# rm2267 fridge



## arh (Dec 8, 2007)

Hi, I don't seem to be able to find a forum about fridges so I plumped for this one, Mods, please change if ness.
Has anyone got the "Gas wiring up" diagram for the above fridge. I can get it to run on the engine but when I throw the switch for the gas pilot ignition nothing happens. I realise that no whigglys may be coming through but how is the ignition wired up so I can check it? can I put a direct feed to the back of the switch? or will this be too much?


----------



## listerdiesel (Aug 3, 2012)

When the very right hand switch is turned on (down) there should be an audible 'click-click-click' as the ignitor tries to light the gas. It will keep on doing this, even if there is no gas there to light.

If there is no clicking, then the ignitor module that sits on top of the fridge has either expired or the 12V feed to it isn't there.

Once you have that working, you need to turn the pilot gas valve on to the flame symbol and hold it in while you try to light the burner.

Once the burner has lit, the ignitor will stop clicking. Keep the button pushed in for another 15 seconds, then let go.

Peter


----------



## arh (Dec 8, 2007)

*rm2267*

Thank you for that Peter, so if I put a jumper on to the feed in on the top, (I have had it out and had a look), it should click away, if not then the module is shot?.


----------



## vicdicdoc (May 14, 2005)

*Re: rm2267*



arh said:


> Thank you for that Peter, so if I put a jumper on to the feed in on the top, (I have had it out and had a look), it should click away, if not then the module is shot?.

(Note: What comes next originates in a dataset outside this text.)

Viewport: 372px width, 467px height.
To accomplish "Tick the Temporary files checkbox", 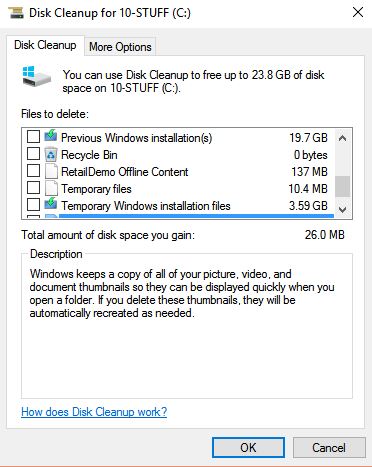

-Not necessarily 'shot', the piezoelectric spark comes from a small box at the rear of the fridge (-this is quite prone to having a bad earth) if you can move it slightly & retighten the screw it will prob make the 'click' of the piezo stronger. Has it been working ok recently ?
Of course there could be several reasons for it not working . . . 
Inc fault on the Thermocouple or gas jet blocked - the last thing you want to do is short everything out by doing a DIY rewire !
Compared to the cost of a replacement fridge-the callout fee for an Electrolux engineer would tell you exactly what's wrong & prob fix it too.


----------



## arh (Dec 8, 2007)

*rm2267*

thank you for that, as for working recently, its on a swift royale 610 that my son bought recently and nothing else works either. I've changed the fire, got that fixed, now its the fridges turn. there is nothing when I switch on the gas ignite rocker switch, I pulled it out to make sure that the wiring was there, but that's as far as I've gone so far, I had it working on the engine but not on gas YET.


----------



## vicdicdoc (May 14, 2005)

Fill this in to find your nearest engineer

http://www.dometicapproved.co.uk/service.aspx


----------



## listerdiesel (Aug 3, 2012)

The ignitor takes a fused 12V feed to run it, and this is SEPARATE from the 12V heavy feed for the fridge that runs the heating element, so in effect you should have a heavy feed and a lightweight feed.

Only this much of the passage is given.